In een krantenartikel staan vaak moeilijke woorden. Soms begrijp je niet meteen de betekenis.
Als je de betekenis van een woord niet weet, kan het moeilijk zijn om een tekst te begrijpen.
Je kan leren een tekst te begrijpen zonder alle woorden te kennen.
Tijdens deze opdracht ga je dat oefenen.
Opdracht 1
Ga op zoek naar een artikel uit de krant.
Je mag zelf kiezen of je een artikel van internet haalt of een papieren versie zoekt.
Lees het artikel op je gemak.
Onderstreep of markeer alle woorden die je niet kent.
Opdracht 2
Ga verder met het artikel dat je gelezen hebt.

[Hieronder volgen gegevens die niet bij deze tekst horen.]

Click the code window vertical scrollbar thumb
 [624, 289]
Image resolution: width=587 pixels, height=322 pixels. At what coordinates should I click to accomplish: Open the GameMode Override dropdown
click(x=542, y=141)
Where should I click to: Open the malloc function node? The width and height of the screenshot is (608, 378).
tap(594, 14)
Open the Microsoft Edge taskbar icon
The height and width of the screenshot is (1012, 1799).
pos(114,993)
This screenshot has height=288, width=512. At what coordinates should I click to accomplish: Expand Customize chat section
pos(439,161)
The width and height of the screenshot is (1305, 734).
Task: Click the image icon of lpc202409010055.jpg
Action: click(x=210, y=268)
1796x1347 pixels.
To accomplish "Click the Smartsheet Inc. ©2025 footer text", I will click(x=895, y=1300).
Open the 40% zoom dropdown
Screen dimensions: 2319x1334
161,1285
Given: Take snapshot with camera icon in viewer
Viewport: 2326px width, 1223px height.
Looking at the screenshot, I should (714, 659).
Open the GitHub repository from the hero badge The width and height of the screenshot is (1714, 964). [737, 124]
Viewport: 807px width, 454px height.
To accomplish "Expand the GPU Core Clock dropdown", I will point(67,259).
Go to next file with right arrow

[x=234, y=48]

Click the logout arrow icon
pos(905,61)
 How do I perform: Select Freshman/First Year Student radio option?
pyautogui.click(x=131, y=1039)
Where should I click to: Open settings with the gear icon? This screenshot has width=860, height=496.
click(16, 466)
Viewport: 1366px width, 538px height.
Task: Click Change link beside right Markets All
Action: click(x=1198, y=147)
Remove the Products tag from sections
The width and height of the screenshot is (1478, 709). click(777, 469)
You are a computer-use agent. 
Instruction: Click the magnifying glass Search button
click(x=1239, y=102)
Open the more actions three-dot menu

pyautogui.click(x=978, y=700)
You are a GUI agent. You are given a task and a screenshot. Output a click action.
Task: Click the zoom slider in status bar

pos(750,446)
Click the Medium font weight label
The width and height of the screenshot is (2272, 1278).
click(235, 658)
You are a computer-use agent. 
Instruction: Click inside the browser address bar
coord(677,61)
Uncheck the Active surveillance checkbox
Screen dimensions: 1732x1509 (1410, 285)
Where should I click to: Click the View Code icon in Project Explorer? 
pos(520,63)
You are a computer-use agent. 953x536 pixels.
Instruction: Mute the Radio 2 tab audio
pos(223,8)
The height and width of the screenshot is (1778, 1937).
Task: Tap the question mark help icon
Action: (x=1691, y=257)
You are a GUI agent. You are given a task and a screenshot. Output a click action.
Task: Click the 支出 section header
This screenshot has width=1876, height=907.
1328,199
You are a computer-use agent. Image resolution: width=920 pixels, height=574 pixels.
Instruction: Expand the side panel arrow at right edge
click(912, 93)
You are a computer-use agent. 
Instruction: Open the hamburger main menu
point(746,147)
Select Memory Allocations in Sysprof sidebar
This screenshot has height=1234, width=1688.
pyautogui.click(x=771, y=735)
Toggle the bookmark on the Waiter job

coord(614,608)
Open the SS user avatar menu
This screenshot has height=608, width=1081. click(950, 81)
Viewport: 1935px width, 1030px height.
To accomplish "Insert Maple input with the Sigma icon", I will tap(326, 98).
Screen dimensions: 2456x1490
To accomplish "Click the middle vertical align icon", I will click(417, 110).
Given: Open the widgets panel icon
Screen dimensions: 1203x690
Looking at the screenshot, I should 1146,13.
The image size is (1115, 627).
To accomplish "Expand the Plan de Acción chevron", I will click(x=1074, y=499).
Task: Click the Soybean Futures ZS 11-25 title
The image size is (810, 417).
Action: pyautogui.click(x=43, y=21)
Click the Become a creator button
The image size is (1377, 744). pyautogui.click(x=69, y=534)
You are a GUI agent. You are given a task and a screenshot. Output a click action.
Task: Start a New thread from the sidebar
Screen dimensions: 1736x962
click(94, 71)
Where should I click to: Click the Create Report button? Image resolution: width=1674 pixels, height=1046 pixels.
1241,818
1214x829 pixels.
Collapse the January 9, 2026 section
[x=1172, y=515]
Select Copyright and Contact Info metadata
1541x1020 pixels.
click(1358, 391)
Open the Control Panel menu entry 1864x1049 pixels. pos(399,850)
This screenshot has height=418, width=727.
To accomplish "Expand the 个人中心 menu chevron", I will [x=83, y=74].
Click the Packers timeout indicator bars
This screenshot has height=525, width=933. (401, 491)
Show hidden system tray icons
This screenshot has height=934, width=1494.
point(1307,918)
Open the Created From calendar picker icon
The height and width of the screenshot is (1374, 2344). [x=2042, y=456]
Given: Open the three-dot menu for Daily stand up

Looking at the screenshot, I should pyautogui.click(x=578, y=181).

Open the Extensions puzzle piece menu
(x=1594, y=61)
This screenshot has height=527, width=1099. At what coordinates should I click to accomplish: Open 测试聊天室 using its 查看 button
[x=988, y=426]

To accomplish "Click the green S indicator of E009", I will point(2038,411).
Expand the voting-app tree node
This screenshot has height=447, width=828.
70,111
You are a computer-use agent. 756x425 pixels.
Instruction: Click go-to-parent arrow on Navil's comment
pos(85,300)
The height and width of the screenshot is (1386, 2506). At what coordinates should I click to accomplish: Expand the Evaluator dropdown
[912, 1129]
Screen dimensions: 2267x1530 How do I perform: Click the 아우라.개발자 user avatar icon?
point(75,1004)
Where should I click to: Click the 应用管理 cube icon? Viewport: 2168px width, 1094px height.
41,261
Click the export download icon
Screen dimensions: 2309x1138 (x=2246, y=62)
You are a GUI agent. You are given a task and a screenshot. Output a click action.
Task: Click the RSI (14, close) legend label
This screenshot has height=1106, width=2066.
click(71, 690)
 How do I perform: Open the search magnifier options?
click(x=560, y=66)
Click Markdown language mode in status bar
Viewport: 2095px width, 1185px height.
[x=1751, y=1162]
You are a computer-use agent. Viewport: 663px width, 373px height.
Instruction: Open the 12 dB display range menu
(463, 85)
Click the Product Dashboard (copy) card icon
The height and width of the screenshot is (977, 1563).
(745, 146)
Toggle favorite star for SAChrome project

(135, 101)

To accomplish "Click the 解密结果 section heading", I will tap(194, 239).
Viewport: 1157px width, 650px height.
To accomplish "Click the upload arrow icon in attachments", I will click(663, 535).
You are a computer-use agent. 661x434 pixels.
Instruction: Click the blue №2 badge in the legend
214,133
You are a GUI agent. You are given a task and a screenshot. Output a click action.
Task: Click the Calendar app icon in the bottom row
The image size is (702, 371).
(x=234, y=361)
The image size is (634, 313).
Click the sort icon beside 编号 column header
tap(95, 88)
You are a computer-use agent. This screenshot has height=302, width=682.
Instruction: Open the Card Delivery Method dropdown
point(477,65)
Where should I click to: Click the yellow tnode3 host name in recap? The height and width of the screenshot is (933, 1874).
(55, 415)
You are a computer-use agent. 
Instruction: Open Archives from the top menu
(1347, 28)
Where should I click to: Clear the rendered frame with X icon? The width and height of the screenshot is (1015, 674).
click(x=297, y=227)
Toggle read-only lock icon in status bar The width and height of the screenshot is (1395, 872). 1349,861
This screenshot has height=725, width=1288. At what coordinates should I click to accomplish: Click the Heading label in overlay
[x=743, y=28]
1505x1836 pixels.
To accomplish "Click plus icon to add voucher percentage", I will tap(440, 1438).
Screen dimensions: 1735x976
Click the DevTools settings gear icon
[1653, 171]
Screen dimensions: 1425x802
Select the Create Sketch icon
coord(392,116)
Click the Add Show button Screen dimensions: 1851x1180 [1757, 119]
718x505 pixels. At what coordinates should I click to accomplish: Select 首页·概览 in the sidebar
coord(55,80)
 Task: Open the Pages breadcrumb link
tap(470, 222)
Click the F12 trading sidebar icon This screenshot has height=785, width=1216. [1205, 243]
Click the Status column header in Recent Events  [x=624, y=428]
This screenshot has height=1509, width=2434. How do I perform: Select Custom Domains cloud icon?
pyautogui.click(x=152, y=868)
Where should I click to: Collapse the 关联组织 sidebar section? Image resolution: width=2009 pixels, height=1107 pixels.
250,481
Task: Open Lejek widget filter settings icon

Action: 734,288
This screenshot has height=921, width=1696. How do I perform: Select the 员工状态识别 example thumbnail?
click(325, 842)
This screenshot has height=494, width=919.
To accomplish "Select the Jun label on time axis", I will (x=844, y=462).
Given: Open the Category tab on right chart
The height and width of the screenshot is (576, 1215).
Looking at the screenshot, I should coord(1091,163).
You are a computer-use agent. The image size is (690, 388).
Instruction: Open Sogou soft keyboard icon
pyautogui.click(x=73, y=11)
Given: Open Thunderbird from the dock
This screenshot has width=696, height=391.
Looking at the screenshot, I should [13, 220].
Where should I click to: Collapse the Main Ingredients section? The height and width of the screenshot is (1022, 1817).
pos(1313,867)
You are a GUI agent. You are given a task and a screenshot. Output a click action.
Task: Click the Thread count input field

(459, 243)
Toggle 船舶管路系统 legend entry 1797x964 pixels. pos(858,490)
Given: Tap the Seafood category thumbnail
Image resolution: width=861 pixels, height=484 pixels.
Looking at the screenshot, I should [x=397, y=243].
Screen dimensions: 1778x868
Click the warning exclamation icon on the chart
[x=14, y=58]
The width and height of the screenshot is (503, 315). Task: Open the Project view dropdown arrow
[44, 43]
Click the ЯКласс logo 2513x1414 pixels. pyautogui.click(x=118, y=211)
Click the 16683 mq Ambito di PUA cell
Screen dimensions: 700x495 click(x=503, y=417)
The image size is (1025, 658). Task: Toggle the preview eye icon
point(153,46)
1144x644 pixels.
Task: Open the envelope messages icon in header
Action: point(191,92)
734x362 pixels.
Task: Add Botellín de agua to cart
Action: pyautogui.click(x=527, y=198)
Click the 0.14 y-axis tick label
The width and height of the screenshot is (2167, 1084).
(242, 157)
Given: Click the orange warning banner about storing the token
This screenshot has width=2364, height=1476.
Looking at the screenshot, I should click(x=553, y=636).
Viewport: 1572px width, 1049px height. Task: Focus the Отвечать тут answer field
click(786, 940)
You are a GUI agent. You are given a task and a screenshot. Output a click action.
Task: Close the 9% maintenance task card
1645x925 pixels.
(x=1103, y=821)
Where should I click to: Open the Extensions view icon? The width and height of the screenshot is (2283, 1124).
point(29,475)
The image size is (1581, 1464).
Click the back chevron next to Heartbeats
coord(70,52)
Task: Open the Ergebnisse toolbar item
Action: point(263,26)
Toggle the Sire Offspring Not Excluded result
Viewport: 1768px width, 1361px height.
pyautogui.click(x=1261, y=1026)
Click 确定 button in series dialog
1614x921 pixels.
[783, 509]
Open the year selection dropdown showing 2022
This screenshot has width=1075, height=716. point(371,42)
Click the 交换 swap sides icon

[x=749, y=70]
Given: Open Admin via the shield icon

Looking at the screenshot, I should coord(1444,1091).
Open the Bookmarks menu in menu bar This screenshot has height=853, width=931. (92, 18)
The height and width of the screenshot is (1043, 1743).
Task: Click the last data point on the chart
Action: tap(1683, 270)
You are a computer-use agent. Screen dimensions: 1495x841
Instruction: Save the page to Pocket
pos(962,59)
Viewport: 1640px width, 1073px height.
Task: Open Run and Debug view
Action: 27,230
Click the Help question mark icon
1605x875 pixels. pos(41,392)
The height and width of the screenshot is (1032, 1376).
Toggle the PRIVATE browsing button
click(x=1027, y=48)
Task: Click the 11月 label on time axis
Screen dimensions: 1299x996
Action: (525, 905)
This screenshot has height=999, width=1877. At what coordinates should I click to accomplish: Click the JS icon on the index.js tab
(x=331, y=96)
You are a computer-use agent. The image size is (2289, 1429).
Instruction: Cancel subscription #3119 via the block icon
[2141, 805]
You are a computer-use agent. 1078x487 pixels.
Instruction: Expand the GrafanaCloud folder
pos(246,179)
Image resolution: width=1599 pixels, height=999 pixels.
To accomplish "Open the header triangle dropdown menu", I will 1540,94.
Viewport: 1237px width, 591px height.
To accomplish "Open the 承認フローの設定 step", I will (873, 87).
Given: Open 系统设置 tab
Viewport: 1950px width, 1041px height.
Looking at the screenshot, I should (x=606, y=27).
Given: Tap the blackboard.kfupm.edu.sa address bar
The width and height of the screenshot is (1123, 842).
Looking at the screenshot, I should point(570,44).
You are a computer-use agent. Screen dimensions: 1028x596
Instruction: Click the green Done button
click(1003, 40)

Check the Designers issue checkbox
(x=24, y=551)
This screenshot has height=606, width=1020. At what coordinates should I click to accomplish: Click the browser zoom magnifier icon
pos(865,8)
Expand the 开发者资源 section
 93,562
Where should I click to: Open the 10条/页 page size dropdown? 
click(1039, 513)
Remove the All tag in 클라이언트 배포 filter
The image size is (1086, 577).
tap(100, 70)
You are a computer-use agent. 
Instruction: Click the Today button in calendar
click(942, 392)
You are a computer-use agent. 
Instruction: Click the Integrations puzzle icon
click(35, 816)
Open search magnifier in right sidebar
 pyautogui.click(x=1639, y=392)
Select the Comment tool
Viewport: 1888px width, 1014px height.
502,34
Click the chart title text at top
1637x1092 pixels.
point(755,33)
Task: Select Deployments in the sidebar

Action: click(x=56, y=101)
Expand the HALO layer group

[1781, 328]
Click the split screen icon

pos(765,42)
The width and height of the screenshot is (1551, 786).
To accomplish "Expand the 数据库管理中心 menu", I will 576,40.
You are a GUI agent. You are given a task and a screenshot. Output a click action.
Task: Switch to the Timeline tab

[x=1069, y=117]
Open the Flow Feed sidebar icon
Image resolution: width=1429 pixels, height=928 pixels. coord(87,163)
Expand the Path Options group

Schrijf alle woorden die je niet kent onder elkaar op (minimaal vijf).
Je kunt dat op papier doen of in een (Google-) document op je pc.
Laat onder ieder woord twee regels wit.
Lees de tekst die voor en achter het moeilijke woord staat.
Schrijf op de eerste witregel wat jij denkt dat de betekenis is.
Zoek de betekenis van het woord in het woordenboek of op internet.
Noteer dit op de tweede regel.
Maak eerst de oefening helemaal af.
Wissel daarna je woordenlijst met een klasgenoot.
Kies minstens drie woorden die je klasgenoot heeft opgeschreven.
Noteer de uitleg die je klasgenoot heeft gevonden.
Maak nu je eigen woordenlijst compleet.
Schrijf je woorden en de woorden van je klasgenoot onder elkaar.
Schrijf achter ieder woord de betekenis zoals die in het woordenboek of op internet staat.
Opdracht 3
Maak van ieder woord dat in je woordenlijst staat een zin.
Uit die zin moet de betekenis van het woord blijken.
Voorbeelden
Pionier: Iemand die als eerste een gebied verkent.
De eerste bewoners van de Noordoostpolder waren echte pioniers, want er was nog geen school, geen winkel en geen dokter.
Accuraat: zorgvuldig, nauwkeurig
Als je bij de bibliotheek wilt werken moet je accuraat zijn, want de boeken moeten altijd op de goede plek teruggezet worden.
Ten slotte lees je het artikel wat je had uitgekozen nog een keer. Je weet nu wat de moeilijke woorden betekenen.
Snap je de inhoud van het artikel nu beter?